Okay. Great. And then quickly on lumasiran. So what are the key strategies you can apply to increase patient diagnosis? And in 3,000 to 5,000 U.S., EU patients, how many already diagnosed?

Yes. It's a good question. There's a few things that we're doing that I would say are learnings that we've taken from the ONPATTRO launch. And now, obviously, with the GIVLAARI underway, we're going to do some similar things. One thing is that we have opened up an EAP, an early access program in the U.S. And so we're actively working to get patients identified and get them into that program. Secondly, we'll have an Alnylam Act program in place, like we do for GIVLAARI and ONPATTRO, which allows us to support genetic testing to identify and get these patients diagnosed. That would be part of the approach that we'll take with lumasiran. And then I would say, all of the other things that are typical in an ultra-orphan launch from a medical education perspective are things that we'll do to increase education of the right physicians to identify patients more quickly. So again, more to come on that as we progress with the regulatory filing both in the U.S. and in the EU.

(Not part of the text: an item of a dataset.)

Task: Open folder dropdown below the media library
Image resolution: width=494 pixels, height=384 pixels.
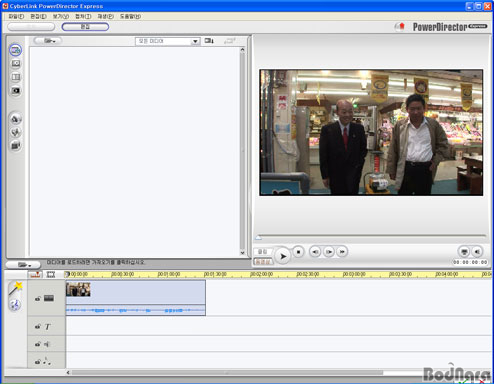Action: [23, 265]

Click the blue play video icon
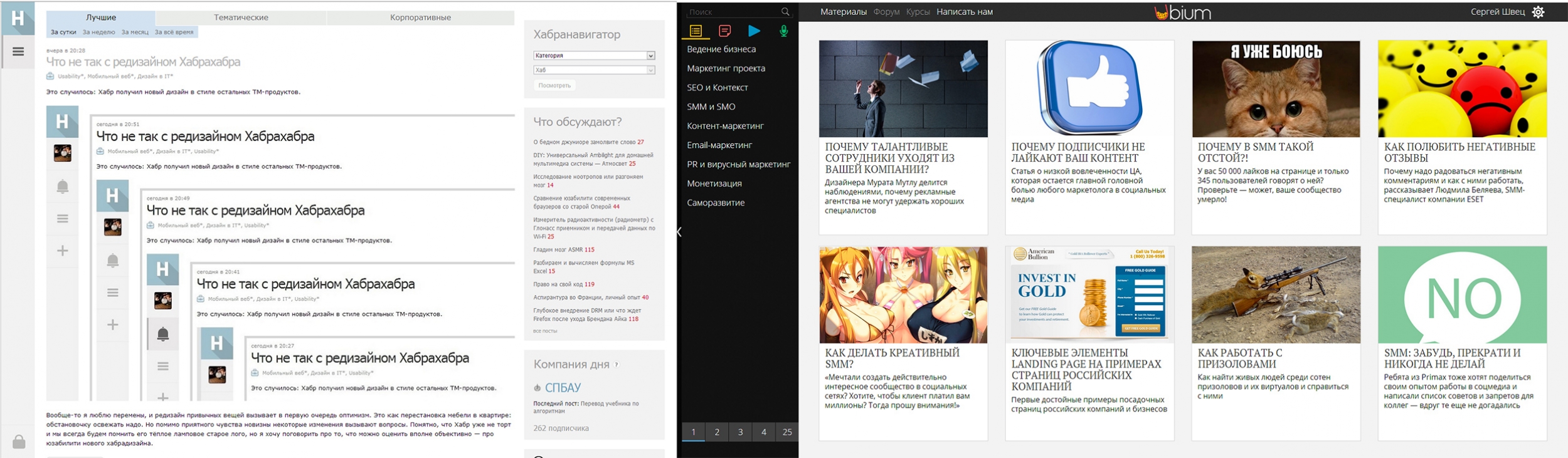754,31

Great. So I know we are running out of time, just quick -- quickly, one last question regarding financials, also for Jeff. I think you also showed us on the Slide 7, the path to self sustainability. So wondering, 2020, although the growth in terms of a noncash, non-GAAP burn of the cost, actually the growth is slower than 2019, but the absolute number is still higher than 2019. So should we still -- for 2021, should we expect cash burn to decline over time or stay flat in 2021 and forward?

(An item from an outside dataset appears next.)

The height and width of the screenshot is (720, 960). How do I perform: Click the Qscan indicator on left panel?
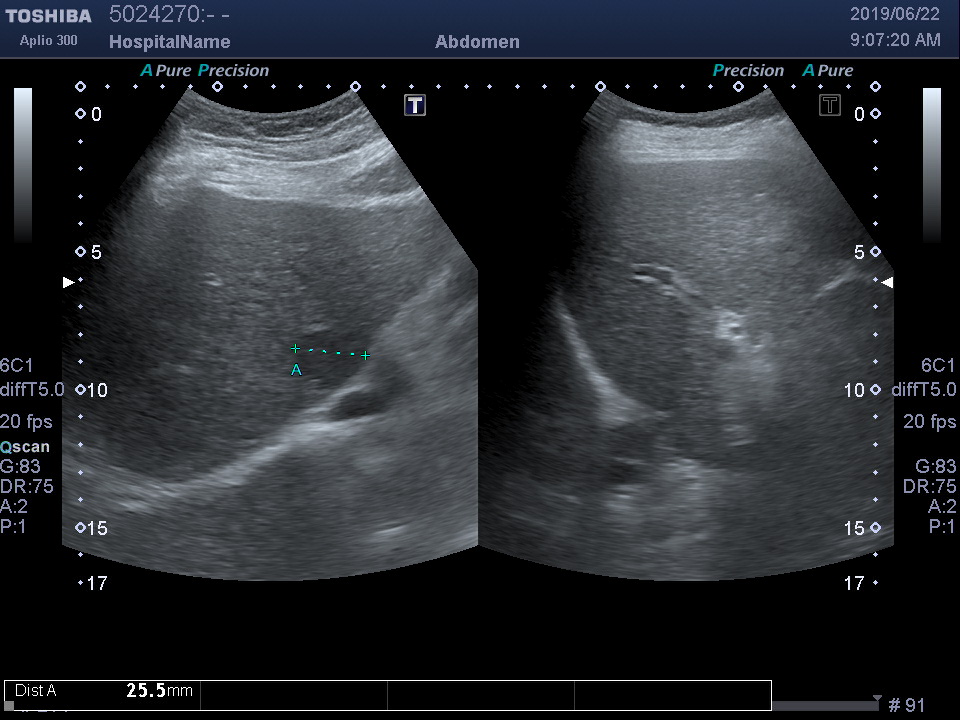point(25,447)
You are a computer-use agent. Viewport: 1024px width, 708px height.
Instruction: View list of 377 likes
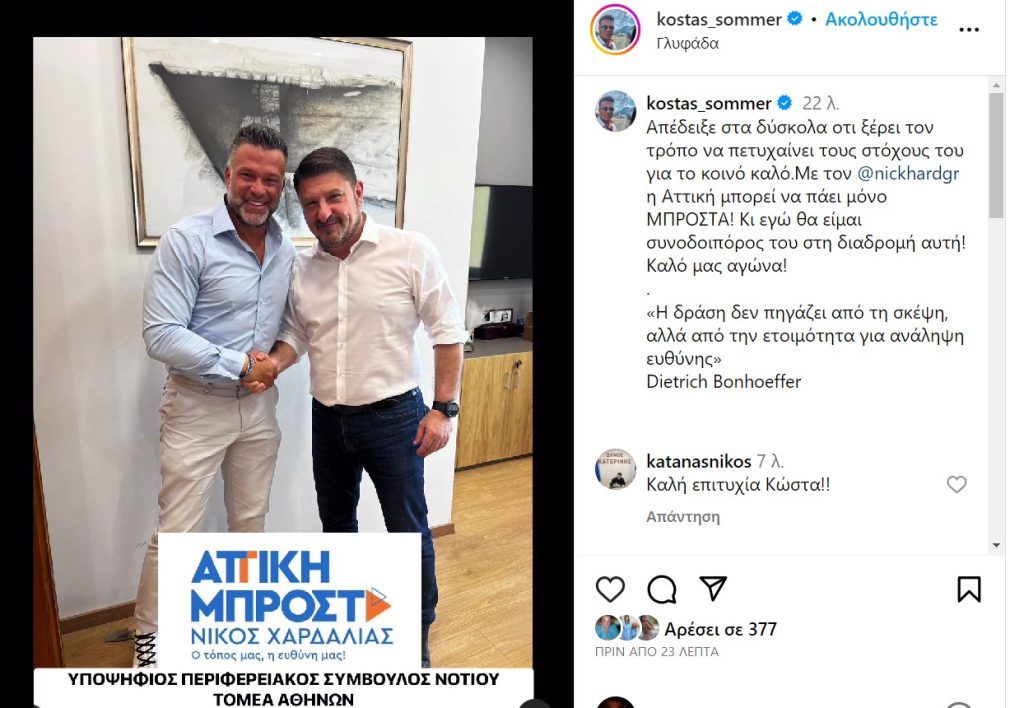[720, 629]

Yes. I mean, look, we're -- we've committed to as part of our guidance that we've talked about 2019 as a peak operating loss year. And so going forward, we expect to see improvement in that. I would say, operating income should be a reasonable proxy for cash flow. So we should start to see reductions in cash burn as we move forward as well. And again, just a reminder, we've got $1.5 billion of cash on the balance sheet at the end of 2019. So we think based on current operating plans that we've got multiple years of cash runway on the current balance sheet. Hopefully, that answers your question, Gena.

Okay. Maybe do you think the current cash can support you until you reach to profitability?

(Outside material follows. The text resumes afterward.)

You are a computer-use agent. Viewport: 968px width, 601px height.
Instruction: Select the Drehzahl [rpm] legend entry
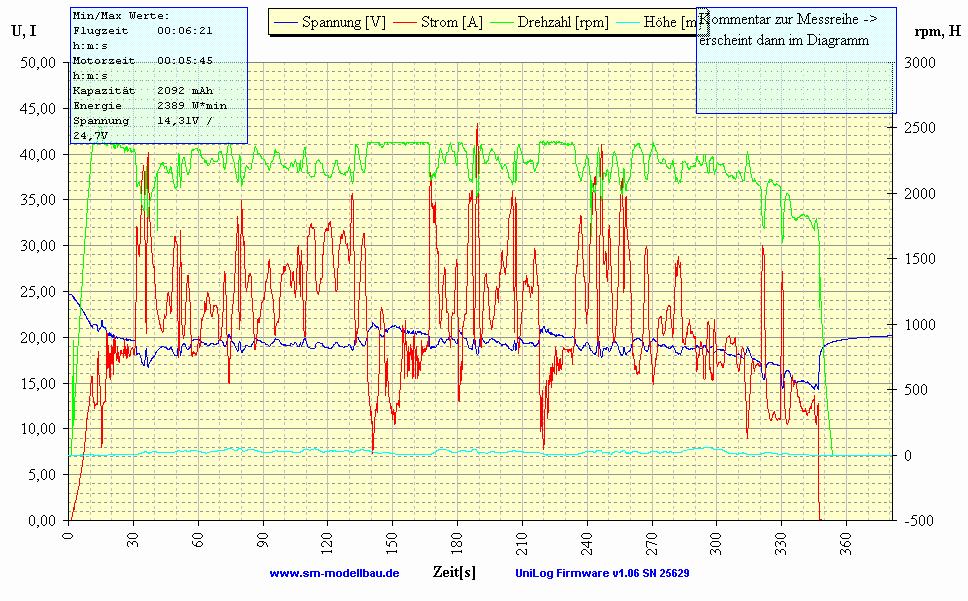tap(562, 22)
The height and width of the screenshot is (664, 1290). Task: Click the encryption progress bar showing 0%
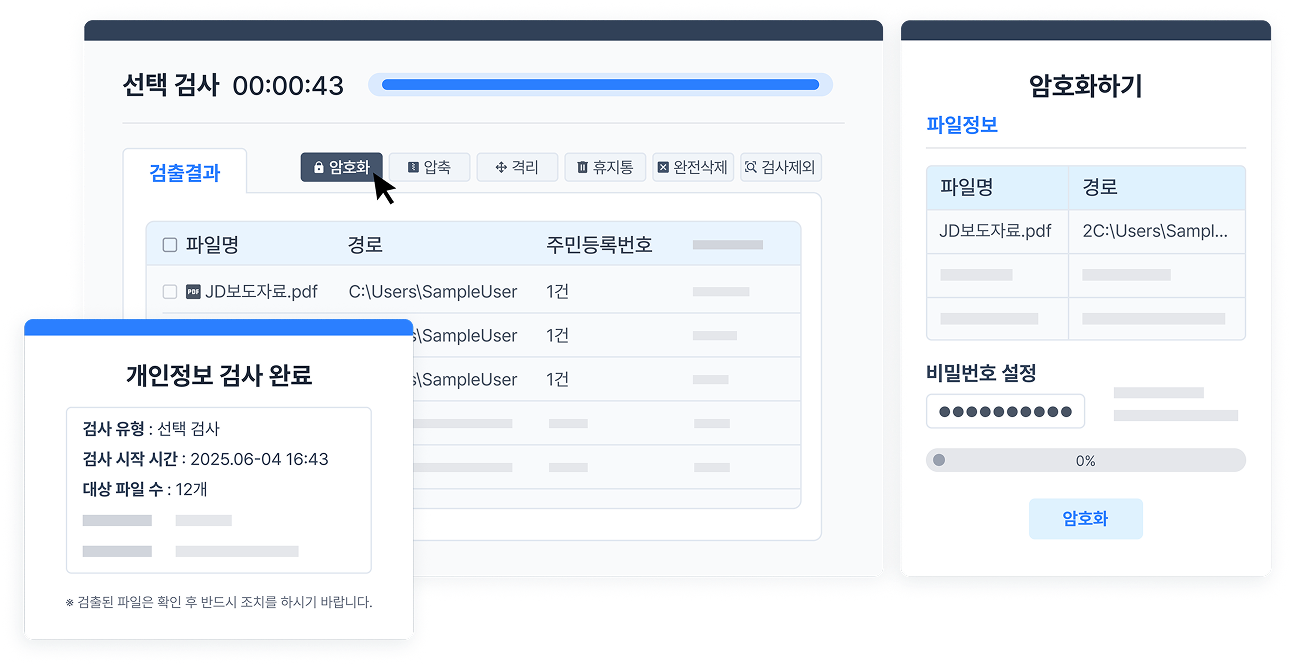point(1085,460)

We're not saying that. At this point, we don't know how much additional cash may be required to get the profitability. I think the good thing is, from a financing perspective, we'll have additional optionality in terms of how we might want to bolster the balance sheet to support operations if the current $1.5 billion is not enough to get us to profitability. We talked about things like the possibility of monetizing the inclisiran royalty as one approach to do that. So it's good that we've got multiple options so that we can pick the most efficient, the most cost-effective way to do that if and when we decide it's time.

Great. Thank you very much, Jeff and Josh.

You're welcome.

Thanks, Gena.

All right. Take care.

Thank you. Thank you, everyone. This concludes our call.